Provided by Mexican Please
Categories Side Dish
Prep Time 15 minutes
Cook Time 15 minutes
Yield 4 (10-14 tortillas)
Number Of Ingredients 5
Steps:
- Add the masa harina, flour, and salt to a mixing bowl and combine well. Add two tablespoons of lard. I usually use my hands to crumble the lard into the mixture. Add 3/4 cup warm water and combine as much as you can with a spoon.
- Dump the mixture onto a work surface and knead until a cohesive dough is formed. If the mixture is dry and not coming together simply add additional splashes of water. If the mixture is wet or sticky simply add a few sprinklings of masa harina.

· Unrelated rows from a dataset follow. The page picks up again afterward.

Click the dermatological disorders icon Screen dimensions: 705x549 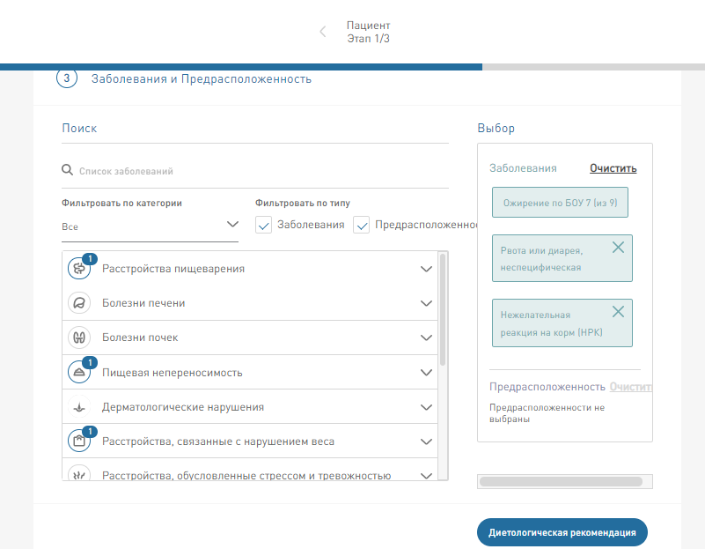click(79, 407)
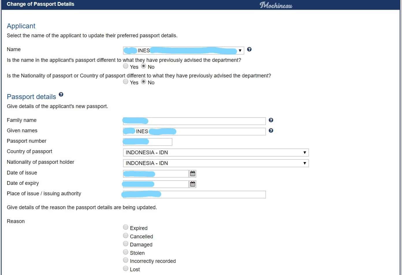This screenshot has height=275, width=402.
Task: Select Yes for passport name different question
Action: (126, 66)
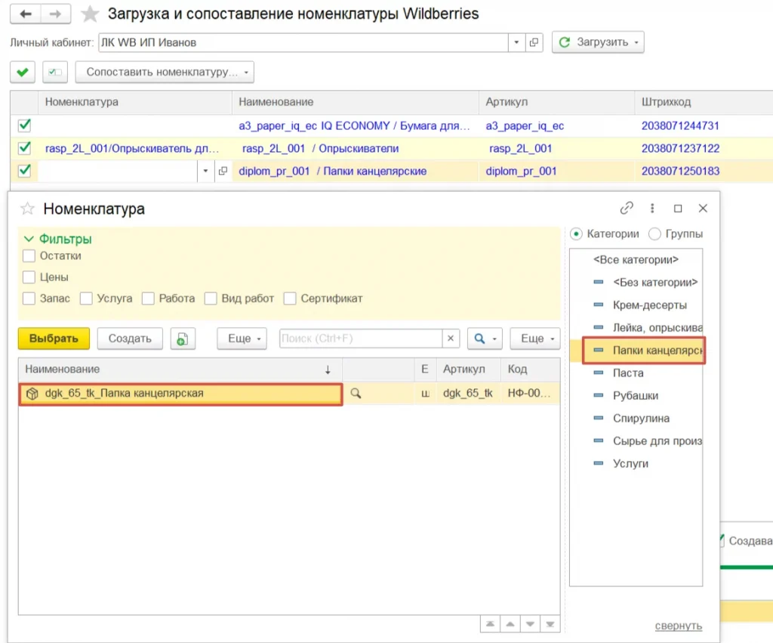Collapse the Фильтры section
The height and width of the screenshot is (643, 773).
point(29,239)
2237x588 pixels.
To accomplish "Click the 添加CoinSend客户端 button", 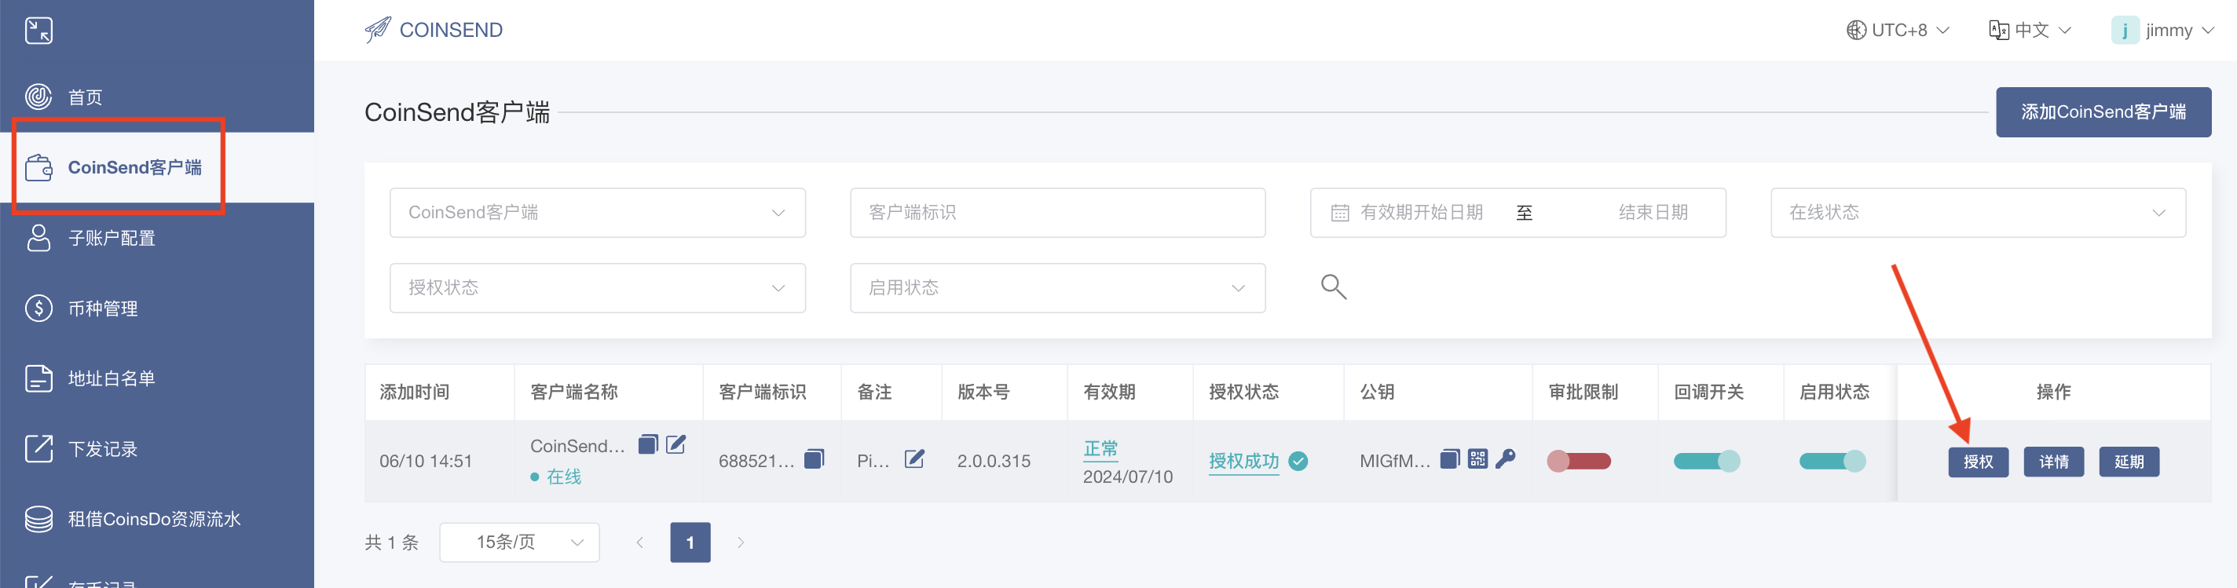I will (2102, 112).
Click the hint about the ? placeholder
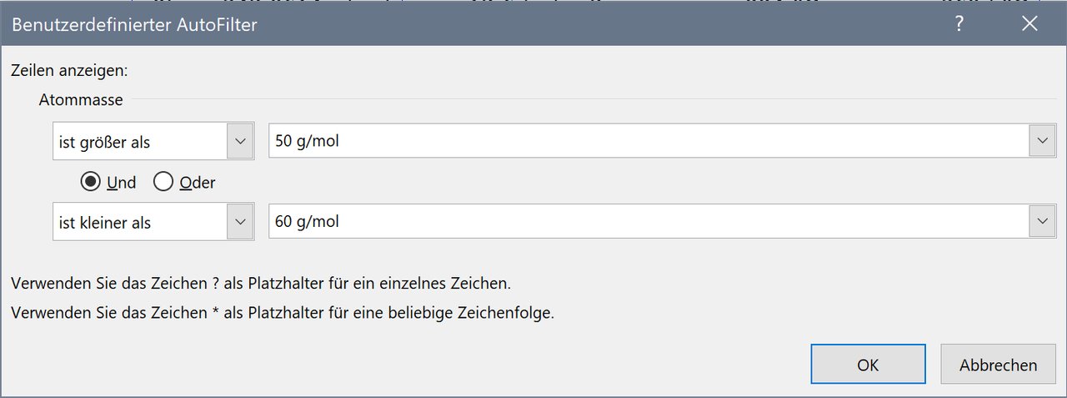Screen dimensions: 1067x398 pos(261,284)
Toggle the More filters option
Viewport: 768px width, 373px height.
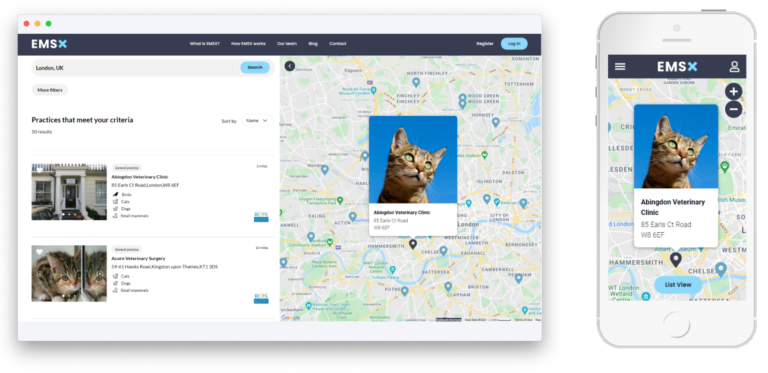click(49, 90)
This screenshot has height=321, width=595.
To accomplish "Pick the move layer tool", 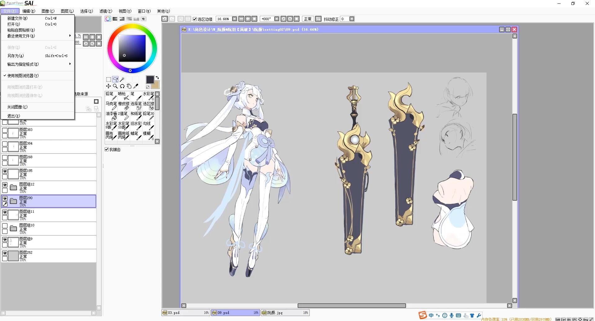I will pyautogui.click(x=108, y=86).
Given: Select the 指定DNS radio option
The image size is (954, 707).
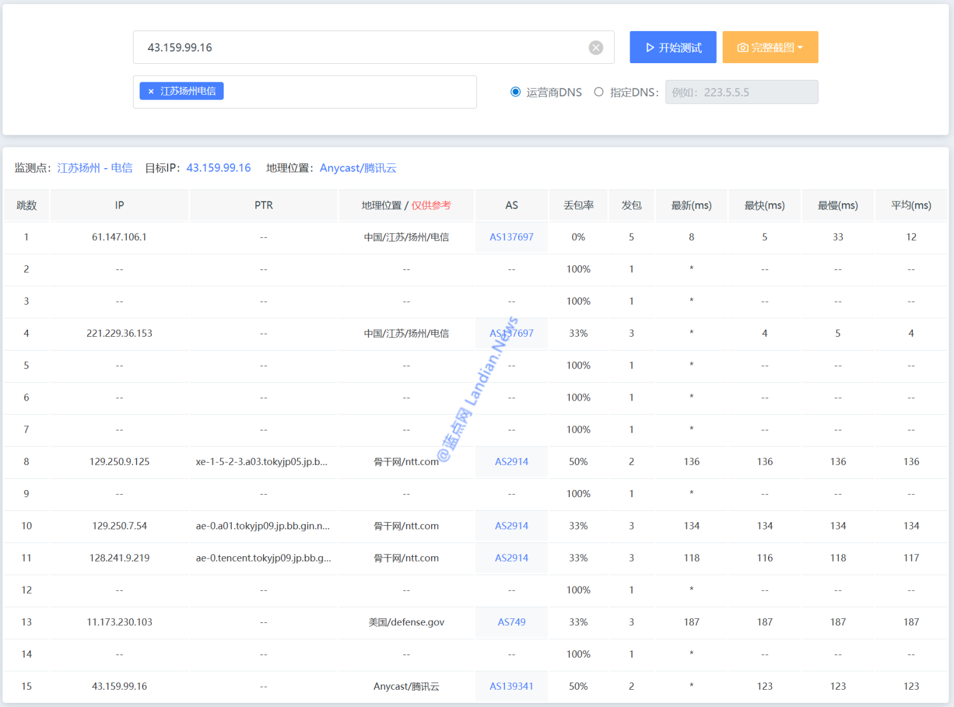Looking at the screenshot, I should (x=599, y=92).
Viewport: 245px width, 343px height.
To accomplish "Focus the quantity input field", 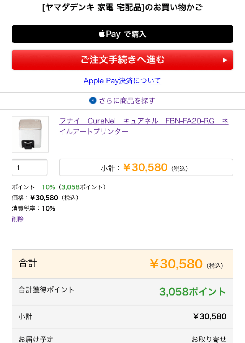I will pyautogui.click(x=30, y=167).
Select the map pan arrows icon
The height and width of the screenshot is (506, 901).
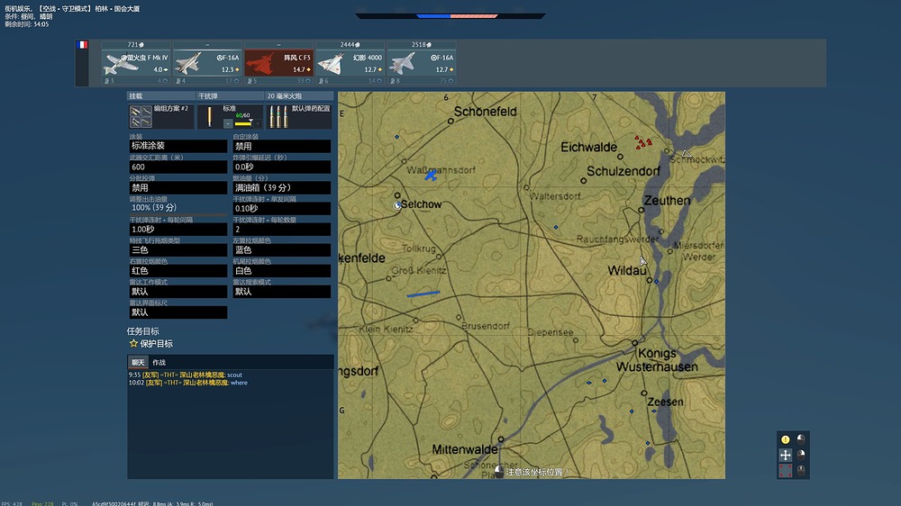pos(785,456)
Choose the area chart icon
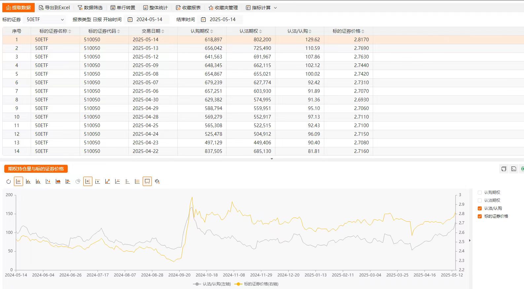Viewport: 524px width, 289px height. tap(58, 181)
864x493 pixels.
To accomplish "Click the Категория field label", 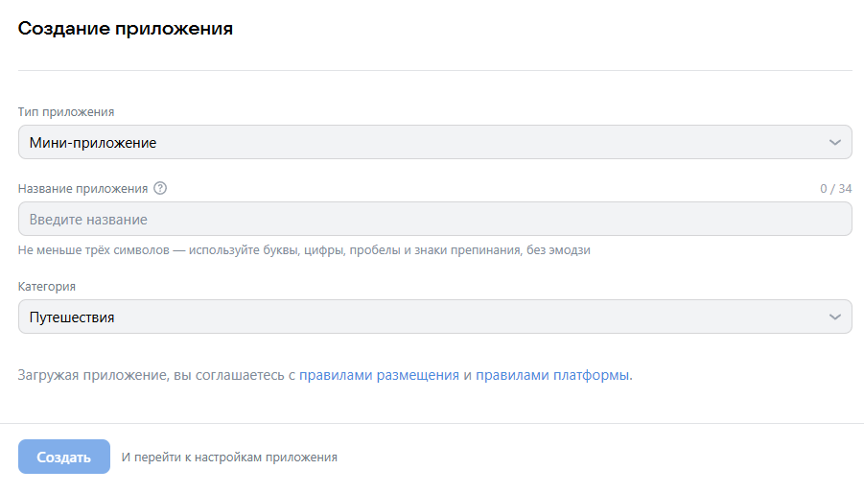I will point(47,286).
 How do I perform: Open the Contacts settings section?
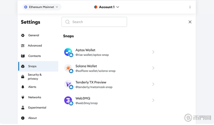coord(34,56)
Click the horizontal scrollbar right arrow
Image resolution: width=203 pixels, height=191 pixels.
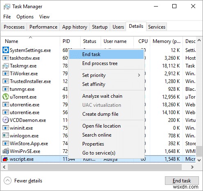[x=192, y=167]
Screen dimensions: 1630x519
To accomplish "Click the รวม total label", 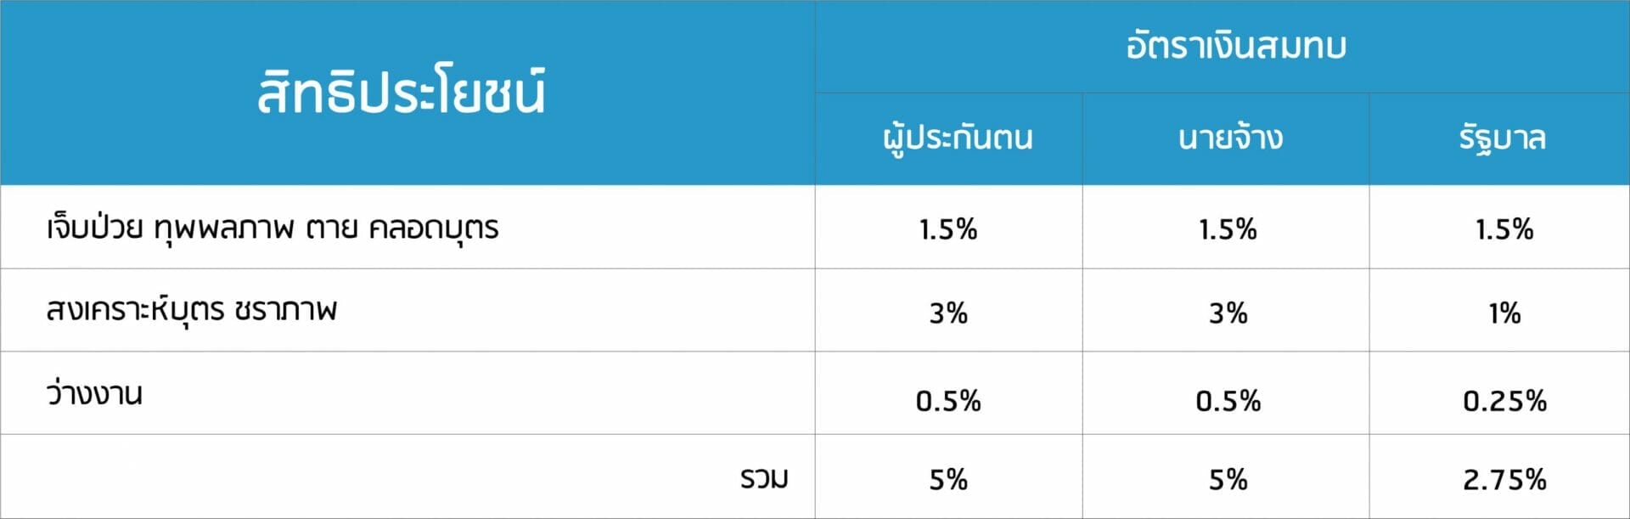I will tap(764, 478).
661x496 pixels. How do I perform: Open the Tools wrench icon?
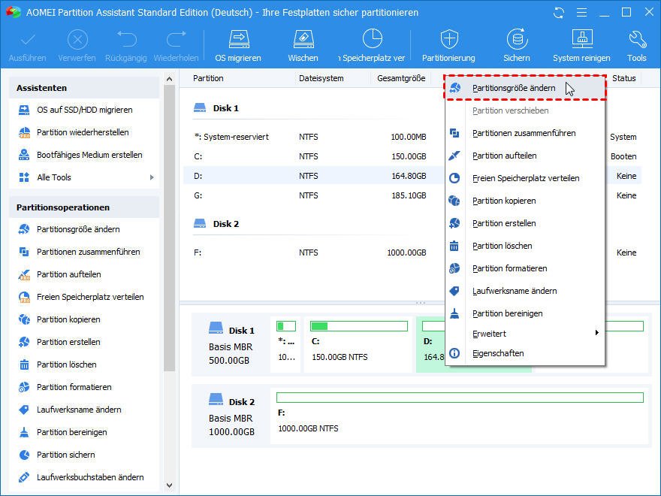(x=636, y=40)
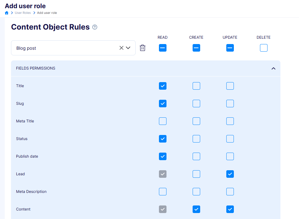The height and width of the screenshot is (219, 299).
Task: Go to User Roles breadcrumb link
Action: pyautogui.click(x=23, y=13)
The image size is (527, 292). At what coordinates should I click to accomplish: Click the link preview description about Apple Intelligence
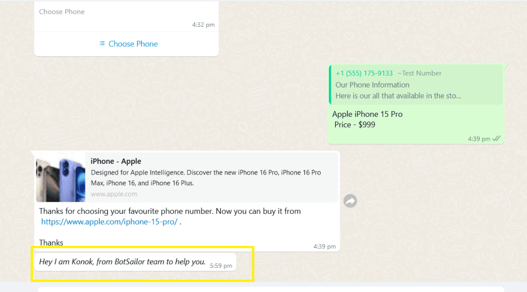tap(206, 178)
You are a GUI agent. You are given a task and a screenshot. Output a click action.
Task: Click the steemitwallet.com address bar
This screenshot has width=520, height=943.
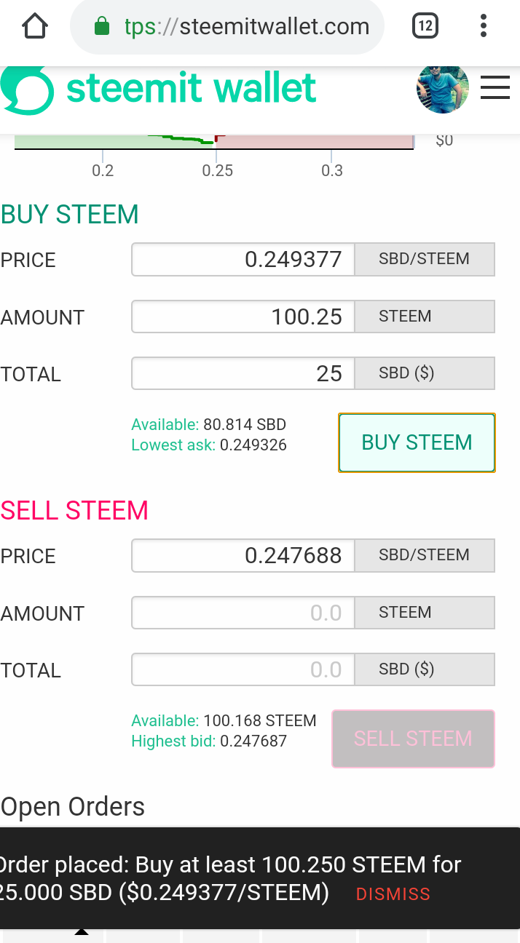coord(248,28)
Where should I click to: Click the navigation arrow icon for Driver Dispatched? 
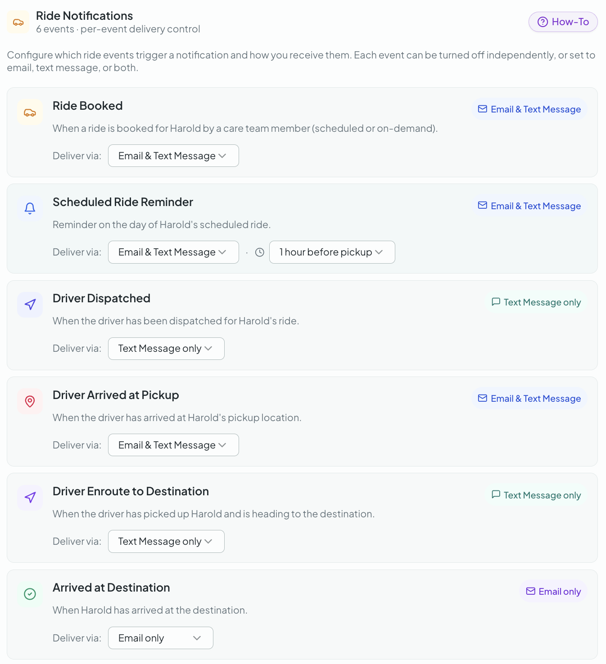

- Cover with a damp paper towel and let the dough rest for a few minutes as the pan heats up. Note: normally I let dough for flour tortillas rest for 30 minutes but I only let this Half and Half dough rest for 10 minutes and I did not experience any snapback when rolling them out.
- Preheat a dry skillet or comal. I used a tad over medium heat on my stove.
- Pull off a golfball sized chunk of dough and roll it between your hands. Surround the dough ball with plastic (I used a Ziploc sliced in half) and flatten it with a casserole dish. At this point you can optionally roll them out even thinner using a rolling pin.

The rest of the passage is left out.